'Little Gods' by Jenny Ackland (book review)
We travelled overseas for two months earlier this year, and I carried Jenny Ackland’s Little Gods with me all the way. (It is one of the real dilemmas of the booklover as to what books to take with them, and how many, when travelling, fully and somewhat guiltily aware that more books will be purchased en route.) Somewhere over the Middle East I opened Jenny’s book and began it, but before long, I put it down again. I was travelling away from Australia and didn’t want to be drawn back into it. This is a book which is distinctly about place, distinctly Australian. Specifically, north western Victoria, Mallee region. The blowies practically come at you from the pages. So I carried the book with me everywhere, only reading it when I was safely back in our little Australian town.
Having grown up in a small town, I find I’m often drawn to small town fiction. It doesn’t matter the location of the town, small towns have many things in common. So each book I place like a transparency over my hometown. The streets might veer off in different directions, rivers pass by alternate routes, different geographies (coastal, mountain, scrub), but the similarities remain. And a childhood in a small town usually means bicycles, public pools (if your town’s fortunate enough), a division between the farm kids and the townies, animals, and freedoms that aren’t generally the lot of the city kid. Little Gods has all of this, and is firmly placed in the ‘70s and ‘80s, so readers (like me) whose childhood straddled these years will identify strongly with it.
Protagonist Olive is a wonderful character.
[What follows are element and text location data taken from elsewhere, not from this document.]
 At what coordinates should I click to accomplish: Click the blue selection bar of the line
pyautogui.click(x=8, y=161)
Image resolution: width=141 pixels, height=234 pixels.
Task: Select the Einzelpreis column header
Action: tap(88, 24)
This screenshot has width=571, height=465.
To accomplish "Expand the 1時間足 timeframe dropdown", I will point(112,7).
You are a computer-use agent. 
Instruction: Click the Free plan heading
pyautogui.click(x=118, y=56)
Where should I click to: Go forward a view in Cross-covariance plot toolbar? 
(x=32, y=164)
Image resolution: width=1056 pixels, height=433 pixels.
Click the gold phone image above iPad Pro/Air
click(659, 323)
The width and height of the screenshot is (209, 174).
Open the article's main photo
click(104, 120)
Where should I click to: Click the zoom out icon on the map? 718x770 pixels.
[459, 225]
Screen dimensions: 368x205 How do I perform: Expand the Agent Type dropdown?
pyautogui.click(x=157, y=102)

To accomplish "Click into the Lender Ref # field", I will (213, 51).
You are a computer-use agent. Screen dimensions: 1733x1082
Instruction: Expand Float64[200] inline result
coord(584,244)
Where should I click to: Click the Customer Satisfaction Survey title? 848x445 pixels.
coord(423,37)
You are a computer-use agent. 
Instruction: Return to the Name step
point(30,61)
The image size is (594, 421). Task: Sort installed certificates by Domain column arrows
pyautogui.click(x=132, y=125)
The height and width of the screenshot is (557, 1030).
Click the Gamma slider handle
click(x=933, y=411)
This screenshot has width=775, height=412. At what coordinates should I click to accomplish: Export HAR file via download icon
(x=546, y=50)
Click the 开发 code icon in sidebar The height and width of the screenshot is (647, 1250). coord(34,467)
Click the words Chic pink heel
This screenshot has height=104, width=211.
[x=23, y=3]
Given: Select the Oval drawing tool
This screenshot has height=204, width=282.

She’s 12, and she’s reached that age where the lives of the various grownups around her are starting to come into focus a little bit more, where she wants to interrogate them and be given answers to questions that are increasingly difficult. She occupies a place in a household where the adults are each nursing (and keeping from the light) deep wounds.
Olive, like a bloodhound, picks up on the scent of a family secret and follows its trail without giving up. In the process of discovery, she is dealt burdens of her own and forced, bit by bit, to grow up and find ways to handle her own scars. Little Gods is a celebration of family and of finding your place within it, but is also a study in grief, how we are able to continue on in spite of it, and how to honour the lives that are lost.
Jenny Ackland has written an Australian classic with Little Gods. Allen & Unwin have categorised it as a ‘Crime & Mystery’ novel and while there are both crimes and mysteries, I would have to suggest that this book is more literary fiction. I have to add that the cover design by award winning Sandy Cull will guarantee to keep this title moving, for those who buy books based on solely on their visual appeal!